## What you have to do
Check every line of the data below for "computer". Copy each one that has it.

## Excerpted data
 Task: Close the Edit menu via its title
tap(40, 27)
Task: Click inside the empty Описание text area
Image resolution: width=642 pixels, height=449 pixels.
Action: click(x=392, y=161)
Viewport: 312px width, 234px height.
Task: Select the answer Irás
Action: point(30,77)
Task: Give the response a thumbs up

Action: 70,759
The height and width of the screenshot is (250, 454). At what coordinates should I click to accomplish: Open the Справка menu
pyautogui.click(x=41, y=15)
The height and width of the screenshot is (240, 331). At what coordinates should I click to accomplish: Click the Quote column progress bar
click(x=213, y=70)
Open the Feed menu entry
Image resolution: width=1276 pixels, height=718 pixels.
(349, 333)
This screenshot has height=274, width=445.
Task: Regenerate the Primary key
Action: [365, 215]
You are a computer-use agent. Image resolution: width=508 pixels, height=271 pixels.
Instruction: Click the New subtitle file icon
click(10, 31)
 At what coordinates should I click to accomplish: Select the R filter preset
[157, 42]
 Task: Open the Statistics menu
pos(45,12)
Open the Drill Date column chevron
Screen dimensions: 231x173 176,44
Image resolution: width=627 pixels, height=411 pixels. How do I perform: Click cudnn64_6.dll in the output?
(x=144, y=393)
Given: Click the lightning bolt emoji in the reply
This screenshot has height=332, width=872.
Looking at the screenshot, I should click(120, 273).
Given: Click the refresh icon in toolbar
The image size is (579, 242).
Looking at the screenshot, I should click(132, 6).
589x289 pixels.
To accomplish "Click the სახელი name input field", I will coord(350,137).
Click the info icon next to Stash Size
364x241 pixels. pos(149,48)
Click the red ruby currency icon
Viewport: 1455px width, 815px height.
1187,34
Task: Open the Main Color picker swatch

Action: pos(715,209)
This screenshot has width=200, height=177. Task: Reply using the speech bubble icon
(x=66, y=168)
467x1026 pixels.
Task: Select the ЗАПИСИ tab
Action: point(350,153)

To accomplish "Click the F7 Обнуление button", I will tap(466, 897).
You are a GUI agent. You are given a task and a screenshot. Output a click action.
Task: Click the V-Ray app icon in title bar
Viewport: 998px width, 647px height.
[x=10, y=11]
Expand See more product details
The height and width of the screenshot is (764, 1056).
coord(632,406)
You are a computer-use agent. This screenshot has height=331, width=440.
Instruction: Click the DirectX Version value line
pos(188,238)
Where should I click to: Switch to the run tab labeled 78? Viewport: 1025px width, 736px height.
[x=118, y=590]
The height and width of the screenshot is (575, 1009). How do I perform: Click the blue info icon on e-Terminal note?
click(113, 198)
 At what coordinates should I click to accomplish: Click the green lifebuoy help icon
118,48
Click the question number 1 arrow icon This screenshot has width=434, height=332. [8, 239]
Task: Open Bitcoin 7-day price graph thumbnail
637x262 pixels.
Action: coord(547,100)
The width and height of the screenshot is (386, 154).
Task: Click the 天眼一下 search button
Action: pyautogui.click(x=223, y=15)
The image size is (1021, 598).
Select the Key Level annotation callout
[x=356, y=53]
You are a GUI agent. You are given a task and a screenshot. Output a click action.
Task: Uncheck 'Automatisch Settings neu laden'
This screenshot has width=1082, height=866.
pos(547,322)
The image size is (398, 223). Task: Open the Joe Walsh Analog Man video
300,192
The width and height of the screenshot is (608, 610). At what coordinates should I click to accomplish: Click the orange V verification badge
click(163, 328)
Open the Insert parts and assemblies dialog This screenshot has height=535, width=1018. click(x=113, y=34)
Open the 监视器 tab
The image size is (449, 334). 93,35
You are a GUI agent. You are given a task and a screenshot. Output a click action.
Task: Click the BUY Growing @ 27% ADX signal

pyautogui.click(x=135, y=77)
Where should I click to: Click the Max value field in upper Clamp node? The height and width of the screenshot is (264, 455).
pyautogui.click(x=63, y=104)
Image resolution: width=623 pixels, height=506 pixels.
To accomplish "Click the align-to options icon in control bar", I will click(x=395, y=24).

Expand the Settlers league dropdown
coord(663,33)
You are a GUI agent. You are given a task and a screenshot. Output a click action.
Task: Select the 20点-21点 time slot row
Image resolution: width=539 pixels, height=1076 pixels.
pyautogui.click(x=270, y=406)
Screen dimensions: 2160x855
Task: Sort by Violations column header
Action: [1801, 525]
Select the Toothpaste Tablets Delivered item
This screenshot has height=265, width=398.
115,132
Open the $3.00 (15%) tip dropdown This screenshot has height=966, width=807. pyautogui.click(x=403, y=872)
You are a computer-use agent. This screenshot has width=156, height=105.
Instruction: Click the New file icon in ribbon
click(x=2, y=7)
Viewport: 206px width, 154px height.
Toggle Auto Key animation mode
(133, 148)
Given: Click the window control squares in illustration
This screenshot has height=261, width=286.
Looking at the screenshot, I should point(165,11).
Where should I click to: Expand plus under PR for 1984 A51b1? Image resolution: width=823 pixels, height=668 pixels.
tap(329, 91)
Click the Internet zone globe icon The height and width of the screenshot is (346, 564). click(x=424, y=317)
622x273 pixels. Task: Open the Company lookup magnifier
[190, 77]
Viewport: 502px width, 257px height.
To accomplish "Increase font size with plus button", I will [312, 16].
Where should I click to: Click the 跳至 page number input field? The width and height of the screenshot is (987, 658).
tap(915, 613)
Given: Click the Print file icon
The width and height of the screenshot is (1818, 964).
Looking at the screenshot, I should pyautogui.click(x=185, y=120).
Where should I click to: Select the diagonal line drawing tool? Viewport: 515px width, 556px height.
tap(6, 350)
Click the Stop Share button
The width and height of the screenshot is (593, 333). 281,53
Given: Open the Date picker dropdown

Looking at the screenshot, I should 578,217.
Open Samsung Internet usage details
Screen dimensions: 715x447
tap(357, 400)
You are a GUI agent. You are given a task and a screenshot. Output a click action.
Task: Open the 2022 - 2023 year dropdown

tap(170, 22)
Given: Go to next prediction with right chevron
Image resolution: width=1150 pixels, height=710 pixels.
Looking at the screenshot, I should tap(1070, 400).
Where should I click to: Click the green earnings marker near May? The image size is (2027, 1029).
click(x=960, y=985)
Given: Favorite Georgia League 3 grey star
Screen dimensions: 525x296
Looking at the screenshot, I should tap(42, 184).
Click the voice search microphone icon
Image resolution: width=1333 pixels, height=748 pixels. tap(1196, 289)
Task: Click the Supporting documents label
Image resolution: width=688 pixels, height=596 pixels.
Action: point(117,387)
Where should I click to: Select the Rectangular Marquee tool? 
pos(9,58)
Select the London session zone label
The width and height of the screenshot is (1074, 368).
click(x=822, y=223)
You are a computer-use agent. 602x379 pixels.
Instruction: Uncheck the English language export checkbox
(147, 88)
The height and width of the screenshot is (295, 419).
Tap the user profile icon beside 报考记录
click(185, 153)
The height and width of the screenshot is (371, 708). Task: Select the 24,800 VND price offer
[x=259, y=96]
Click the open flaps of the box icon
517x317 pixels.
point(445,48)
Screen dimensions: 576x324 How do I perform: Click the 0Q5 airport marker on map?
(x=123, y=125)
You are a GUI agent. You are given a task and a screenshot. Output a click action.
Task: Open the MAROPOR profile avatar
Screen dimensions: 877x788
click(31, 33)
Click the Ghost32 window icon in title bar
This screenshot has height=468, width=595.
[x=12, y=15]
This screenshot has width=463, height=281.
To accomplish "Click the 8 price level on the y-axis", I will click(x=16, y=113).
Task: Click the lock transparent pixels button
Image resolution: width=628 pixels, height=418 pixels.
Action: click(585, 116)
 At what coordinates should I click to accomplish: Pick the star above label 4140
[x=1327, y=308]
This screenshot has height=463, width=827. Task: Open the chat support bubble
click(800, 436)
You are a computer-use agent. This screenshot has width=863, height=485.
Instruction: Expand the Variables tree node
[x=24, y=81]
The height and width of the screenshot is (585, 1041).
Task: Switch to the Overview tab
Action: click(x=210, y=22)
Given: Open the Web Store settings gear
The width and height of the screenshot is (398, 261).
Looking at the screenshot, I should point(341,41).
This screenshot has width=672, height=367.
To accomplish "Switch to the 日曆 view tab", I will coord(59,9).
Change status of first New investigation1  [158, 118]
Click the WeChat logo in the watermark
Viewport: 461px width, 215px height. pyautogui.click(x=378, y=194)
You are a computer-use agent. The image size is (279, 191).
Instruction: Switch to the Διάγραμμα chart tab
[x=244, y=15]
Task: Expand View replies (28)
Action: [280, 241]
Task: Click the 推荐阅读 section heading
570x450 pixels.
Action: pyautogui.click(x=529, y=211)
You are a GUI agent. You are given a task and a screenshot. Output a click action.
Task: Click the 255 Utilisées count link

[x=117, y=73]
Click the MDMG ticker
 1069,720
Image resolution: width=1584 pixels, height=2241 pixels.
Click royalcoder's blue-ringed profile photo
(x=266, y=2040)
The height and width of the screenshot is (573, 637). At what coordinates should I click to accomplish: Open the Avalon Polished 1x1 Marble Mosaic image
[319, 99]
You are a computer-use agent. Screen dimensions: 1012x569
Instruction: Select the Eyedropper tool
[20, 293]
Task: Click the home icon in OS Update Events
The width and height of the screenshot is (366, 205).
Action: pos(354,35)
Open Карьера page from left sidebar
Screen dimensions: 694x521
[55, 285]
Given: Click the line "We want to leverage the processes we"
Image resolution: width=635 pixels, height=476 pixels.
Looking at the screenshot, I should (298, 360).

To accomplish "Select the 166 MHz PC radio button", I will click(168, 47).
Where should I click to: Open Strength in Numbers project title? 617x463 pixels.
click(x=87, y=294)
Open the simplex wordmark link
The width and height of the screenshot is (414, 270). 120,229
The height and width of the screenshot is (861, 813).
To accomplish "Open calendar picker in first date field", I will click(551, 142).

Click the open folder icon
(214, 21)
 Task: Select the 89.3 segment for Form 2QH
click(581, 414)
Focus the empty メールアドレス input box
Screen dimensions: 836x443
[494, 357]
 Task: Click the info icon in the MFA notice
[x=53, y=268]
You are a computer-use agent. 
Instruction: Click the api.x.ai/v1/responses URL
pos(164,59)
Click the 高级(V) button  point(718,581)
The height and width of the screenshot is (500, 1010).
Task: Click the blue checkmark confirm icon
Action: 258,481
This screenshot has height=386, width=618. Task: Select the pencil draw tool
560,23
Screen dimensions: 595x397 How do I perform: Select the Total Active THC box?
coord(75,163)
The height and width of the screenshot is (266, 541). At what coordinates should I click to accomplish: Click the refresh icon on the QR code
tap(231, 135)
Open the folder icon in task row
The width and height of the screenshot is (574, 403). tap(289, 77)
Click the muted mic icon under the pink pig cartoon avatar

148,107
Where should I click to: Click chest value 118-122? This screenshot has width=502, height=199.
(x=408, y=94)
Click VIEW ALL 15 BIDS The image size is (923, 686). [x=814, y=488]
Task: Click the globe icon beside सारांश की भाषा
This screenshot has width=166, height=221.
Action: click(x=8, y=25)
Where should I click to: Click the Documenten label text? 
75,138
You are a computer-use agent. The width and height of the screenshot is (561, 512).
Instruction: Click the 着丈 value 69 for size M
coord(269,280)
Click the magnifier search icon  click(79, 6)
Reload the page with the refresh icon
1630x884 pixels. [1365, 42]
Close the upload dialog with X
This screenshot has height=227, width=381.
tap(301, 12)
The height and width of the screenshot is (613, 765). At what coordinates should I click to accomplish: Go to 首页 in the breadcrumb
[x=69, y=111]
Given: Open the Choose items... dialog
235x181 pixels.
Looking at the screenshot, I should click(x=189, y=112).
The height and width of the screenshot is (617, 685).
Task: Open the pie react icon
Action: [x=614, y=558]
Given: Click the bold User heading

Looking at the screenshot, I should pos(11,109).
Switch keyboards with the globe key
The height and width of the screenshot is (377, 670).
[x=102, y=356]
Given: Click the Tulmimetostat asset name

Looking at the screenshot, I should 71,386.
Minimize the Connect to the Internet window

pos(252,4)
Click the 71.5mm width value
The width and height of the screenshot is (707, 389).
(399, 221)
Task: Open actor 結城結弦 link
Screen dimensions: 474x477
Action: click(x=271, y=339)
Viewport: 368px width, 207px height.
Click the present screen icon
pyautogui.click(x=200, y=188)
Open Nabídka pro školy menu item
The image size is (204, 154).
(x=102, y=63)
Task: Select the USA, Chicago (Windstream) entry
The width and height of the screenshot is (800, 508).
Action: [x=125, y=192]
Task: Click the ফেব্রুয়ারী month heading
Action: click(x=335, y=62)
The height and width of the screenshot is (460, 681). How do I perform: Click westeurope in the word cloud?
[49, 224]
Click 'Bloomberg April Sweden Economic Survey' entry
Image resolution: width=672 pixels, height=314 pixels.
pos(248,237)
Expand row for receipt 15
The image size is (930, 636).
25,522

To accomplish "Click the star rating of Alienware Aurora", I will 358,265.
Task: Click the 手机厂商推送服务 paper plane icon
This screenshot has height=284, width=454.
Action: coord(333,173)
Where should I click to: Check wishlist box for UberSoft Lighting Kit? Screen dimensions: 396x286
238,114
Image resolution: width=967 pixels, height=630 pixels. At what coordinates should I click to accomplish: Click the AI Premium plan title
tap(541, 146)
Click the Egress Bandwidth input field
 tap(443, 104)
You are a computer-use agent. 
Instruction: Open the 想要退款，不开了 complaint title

## Response area
You are a computer-use agent. Image resolution: width=508 pixels, height=271 pixels.
You are a computer-use agent. This screenshot has height=331, width=440.
You are a computer-use agent. This screenshot has width=156, height=105.
You are a computer-use agent. 602x379 pixels.
You are a computer-use agent. This screenshot has width=863, height=485.
You are a computer-use agent. The image size is (279, 191).
You are a computer-use agent. Screen dimensions: 1012x569
You are a computer-use agent. 
You are a computer-use agent. The width and height of the screenshot is (561, 512).
You are a computer-use agent. 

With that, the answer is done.